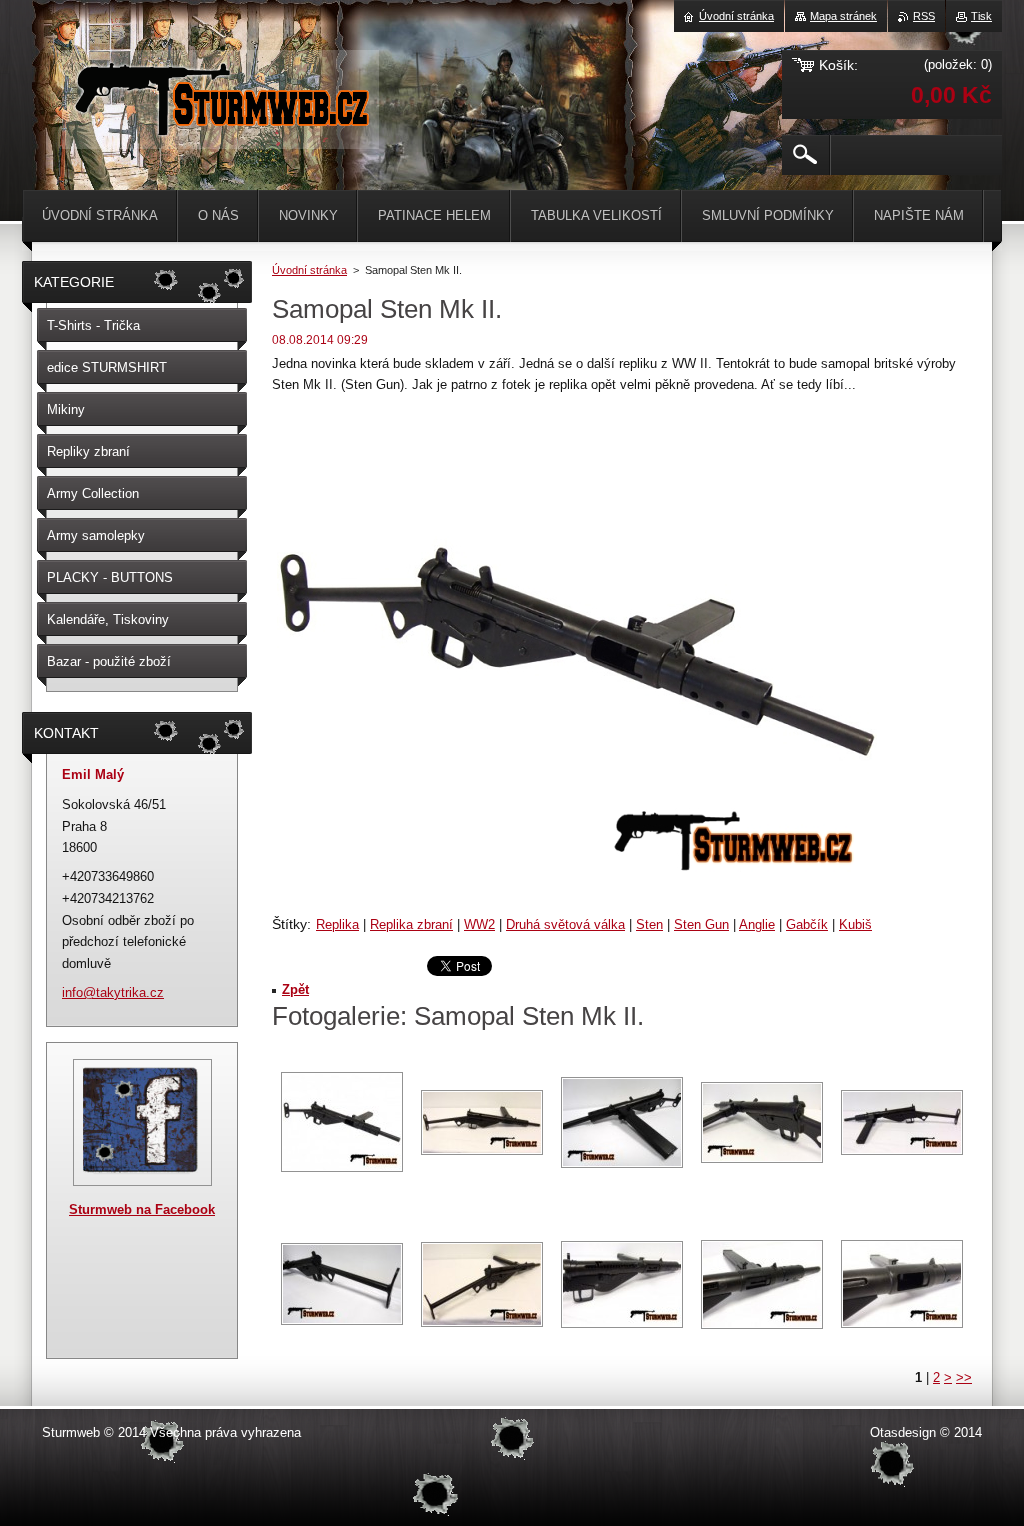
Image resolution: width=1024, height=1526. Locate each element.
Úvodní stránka (309, 270)
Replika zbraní (411, 924)
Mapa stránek (843, 16)
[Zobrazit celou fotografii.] (342, 1122)
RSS (924, 16)
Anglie (757, 924)
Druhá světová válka (565, 924)
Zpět (295, 989)
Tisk (981, 16)
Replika (337, 924)
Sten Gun (701, 924)
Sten (649, 924)
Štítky (289, 924)
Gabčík (807, 924)
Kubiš (855, 924)
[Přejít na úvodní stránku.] (220, 129)
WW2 (479, 924)
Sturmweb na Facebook (142, 1209)
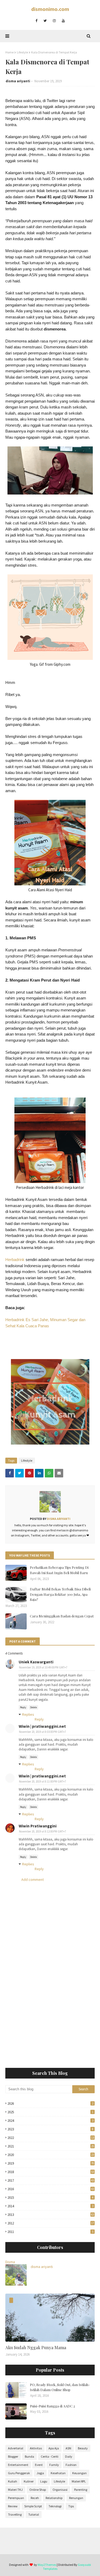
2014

━━━━━━

[How to complete this task]: Would you reproduce the listing above exactly, without any of its images?

[Completed exercise]:
Image resolution: width=1024, height=1526. Locate each element.
Úvodní stránka (309, 270)
Replika zbraní (411, 924)
Mapa stránek (843, 16)
[Zobrazit celou fotografii.] (342, 1122)
RSS (924, 16)
Anglie (757, 924)
Druhá světová válka (565, 924)
Zpět (295, 989)
Tisk (981, 16)
Replika (337, 924)
Sten Gun (701, 924)
Sten (649, 924)
Štítky (289, 924)
Gabčík (807, 924)
Kubiš (855, 924)
[Přejít na úvodní stránku.] (220, 129)
WW2 (479, 924)
Sturmweb na Facebook (142, 1209)
2014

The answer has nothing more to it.